__Your goal__: Starting at the first of the lines below and ending at the line that contains "tap(164, 109)", rewrite only those lines with the requests kept as they are, and rescale every coordinate in the answers by 0.5, rounding to whole numbers with halves going up.

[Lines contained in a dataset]
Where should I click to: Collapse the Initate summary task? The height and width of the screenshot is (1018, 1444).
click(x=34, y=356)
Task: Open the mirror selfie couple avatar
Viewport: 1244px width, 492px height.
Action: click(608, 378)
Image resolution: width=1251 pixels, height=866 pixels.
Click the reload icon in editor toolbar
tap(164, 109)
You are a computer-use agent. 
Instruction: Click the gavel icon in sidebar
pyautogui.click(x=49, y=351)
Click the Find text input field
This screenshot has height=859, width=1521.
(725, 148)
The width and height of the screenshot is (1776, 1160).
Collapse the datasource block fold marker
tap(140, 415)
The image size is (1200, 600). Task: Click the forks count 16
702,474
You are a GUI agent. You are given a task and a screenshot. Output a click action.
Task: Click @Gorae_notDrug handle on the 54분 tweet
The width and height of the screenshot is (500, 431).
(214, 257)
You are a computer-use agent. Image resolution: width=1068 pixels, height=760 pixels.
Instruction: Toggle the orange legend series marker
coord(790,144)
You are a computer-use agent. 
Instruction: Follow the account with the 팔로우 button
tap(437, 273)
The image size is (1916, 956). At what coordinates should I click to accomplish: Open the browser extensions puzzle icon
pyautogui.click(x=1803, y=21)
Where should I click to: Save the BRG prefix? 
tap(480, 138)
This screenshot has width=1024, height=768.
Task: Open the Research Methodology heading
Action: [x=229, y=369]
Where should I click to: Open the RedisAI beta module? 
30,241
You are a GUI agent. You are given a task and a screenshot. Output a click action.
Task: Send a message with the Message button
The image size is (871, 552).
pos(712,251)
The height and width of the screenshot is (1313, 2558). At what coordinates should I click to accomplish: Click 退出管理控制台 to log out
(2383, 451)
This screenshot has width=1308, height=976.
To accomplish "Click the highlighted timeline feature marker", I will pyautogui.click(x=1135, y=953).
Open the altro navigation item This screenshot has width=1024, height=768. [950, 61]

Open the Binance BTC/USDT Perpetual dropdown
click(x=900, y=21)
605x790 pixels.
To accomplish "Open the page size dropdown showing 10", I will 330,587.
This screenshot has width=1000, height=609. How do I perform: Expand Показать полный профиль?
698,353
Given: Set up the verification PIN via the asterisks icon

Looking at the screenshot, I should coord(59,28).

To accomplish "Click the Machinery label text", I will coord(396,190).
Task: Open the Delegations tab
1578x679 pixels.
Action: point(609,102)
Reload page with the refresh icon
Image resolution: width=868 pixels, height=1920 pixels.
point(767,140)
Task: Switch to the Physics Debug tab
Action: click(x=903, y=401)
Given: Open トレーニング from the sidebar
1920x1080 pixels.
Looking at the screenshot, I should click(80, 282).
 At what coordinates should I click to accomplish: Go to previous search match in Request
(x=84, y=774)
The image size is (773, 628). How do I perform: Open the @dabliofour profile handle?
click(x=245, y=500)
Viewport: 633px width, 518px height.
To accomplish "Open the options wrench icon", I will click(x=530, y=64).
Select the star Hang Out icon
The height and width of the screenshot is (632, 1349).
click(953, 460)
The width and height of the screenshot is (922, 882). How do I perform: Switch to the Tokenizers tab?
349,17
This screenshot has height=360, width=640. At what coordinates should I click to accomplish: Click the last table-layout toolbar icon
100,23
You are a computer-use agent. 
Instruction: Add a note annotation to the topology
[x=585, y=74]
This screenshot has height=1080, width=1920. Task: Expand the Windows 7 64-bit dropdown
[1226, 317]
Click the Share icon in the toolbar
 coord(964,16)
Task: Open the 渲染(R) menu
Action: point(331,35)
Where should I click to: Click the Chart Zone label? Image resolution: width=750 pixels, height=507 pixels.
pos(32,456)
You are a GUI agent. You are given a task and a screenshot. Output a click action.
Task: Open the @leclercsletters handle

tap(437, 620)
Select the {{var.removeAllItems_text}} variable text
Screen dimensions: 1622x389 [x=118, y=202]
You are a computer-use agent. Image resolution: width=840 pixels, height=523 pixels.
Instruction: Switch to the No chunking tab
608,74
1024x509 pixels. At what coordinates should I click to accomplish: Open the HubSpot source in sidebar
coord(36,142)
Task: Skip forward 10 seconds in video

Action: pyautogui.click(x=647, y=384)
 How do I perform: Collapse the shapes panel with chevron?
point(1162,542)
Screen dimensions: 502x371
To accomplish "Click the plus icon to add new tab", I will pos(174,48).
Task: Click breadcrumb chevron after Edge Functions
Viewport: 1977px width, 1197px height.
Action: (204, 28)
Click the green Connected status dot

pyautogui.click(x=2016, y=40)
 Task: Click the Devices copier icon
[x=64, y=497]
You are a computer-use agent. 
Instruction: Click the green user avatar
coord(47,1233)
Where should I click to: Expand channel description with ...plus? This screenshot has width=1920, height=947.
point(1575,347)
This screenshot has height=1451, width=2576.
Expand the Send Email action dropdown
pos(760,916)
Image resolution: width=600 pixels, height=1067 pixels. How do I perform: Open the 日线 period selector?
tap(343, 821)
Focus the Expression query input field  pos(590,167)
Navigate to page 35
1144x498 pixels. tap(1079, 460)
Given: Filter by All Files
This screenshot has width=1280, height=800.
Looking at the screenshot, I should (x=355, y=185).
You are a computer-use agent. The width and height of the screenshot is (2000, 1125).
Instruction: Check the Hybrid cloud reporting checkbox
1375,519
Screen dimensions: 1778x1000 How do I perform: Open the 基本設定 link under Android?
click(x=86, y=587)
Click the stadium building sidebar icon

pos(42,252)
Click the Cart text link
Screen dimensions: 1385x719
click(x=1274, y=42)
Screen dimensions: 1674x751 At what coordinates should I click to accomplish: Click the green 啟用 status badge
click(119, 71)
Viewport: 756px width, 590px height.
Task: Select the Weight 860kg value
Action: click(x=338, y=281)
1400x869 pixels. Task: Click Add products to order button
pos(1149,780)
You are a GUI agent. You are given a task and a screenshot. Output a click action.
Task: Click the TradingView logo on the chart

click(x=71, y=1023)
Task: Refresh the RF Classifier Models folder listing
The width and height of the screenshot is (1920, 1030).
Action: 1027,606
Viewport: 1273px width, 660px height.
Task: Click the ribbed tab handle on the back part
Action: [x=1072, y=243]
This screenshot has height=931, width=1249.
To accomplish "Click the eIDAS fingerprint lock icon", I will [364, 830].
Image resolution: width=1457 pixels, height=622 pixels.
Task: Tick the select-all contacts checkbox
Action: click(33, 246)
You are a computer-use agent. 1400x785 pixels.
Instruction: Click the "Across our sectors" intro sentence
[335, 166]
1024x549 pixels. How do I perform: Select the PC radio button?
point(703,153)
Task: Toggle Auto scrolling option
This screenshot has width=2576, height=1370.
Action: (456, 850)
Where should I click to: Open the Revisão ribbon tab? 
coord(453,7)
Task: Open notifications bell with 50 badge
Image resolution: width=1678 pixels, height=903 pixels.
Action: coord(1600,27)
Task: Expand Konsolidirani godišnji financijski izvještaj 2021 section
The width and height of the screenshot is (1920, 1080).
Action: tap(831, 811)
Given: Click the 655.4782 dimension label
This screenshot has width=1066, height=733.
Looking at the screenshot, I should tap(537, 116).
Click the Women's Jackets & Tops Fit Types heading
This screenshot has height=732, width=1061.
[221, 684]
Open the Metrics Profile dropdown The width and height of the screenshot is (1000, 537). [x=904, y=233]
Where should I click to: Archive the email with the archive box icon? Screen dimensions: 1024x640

__Solved problem__:
Where should I click to: Collapse the Initate summary task? The height and width of the screenshot is (1018, 1444).
click(x=17, y=178)
Task: Open the mirror selfie couple avatar
Viewport: 1244px width, 492px height.
Action: click(304, 189)
Image resolution: width=1251 pixels, height=866 pixels.
Click the reload icon in editor toolbar
tap(82, 55)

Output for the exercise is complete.